I also have a stack of Victoria Christmas books and a few other Christmas decorating books to peruse (most purchased at library sales). I also love to read the Christmas issues of favorite magazines.
I only own a couple specifically Christmas cookbooks but both are favorites...
My newest such book is Holiday Fare: Favorite Williamsburg Recipes by John Gonzales (the chef Stephanie and I took the cooking class from in Williamsburg). I wrote about it recently but it does have many, many good recipes in it which I would serve all year. The pictures of Colonial Williamsburg at Christmas makes me want to visit again.
The book I've had for years now and LOVE is called Christmas Thyme at Oak Hill Farm by Marge Clark (a long ago gift from my sister-friend, BeBe). It is a fabulous book, especially for those of us who love herbs and all things tea time. It contains lots of wonderful recipes and beautiful pictures, a book I highly recommend.

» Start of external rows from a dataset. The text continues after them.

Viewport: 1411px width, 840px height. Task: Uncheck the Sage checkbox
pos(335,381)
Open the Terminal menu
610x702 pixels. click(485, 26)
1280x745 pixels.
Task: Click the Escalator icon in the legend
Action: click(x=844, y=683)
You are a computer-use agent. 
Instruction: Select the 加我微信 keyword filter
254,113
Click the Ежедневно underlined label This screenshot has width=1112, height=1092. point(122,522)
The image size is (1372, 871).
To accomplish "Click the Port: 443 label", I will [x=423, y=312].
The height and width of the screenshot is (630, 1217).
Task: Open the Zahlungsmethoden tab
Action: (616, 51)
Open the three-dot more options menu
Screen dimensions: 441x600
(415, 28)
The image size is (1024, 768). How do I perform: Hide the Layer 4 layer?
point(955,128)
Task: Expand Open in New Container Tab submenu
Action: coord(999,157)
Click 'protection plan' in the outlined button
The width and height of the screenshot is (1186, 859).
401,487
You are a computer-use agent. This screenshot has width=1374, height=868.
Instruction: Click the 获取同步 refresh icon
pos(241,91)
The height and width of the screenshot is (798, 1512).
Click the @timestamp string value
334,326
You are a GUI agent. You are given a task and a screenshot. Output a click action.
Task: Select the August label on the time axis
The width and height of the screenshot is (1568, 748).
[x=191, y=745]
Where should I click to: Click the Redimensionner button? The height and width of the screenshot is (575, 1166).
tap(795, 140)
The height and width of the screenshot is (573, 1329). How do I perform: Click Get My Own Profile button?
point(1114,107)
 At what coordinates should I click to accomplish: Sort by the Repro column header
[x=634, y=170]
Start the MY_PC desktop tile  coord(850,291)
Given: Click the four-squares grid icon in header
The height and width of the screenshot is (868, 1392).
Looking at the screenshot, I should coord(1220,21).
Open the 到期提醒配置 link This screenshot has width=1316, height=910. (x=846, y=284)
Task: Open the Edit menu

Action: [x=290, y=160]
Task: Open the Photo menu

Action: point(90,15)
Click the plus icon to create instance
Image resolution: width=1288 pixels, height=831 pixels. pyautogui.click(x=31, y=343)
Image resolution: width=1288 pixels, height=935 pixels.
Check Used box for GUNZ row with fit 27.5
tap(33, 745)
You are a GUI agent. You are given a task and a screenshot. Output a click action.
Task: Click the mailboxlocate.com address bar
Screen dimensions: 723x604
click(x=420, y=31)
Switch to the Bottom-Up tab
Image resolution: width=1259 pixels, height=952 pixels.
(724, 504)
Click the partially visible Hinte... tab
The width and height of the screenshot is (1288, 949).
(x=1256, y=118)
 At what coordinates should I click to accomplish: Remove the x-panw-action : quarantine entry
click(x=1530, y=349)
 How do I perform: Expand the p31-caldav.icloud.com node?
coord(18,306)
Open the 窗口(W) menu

It is one of my all time favorite recipe books.
Marge unexpectedly left us a few years ago in a car accident but I always felt I knew her through this book and her cookbook The Best of Thymes, which I go back to all the time for recipes using favorite herbs. Both are written with her chatty prose in addition to recipes.
Hmmm... no wonder that stack of books looks like it is going to fall over soon.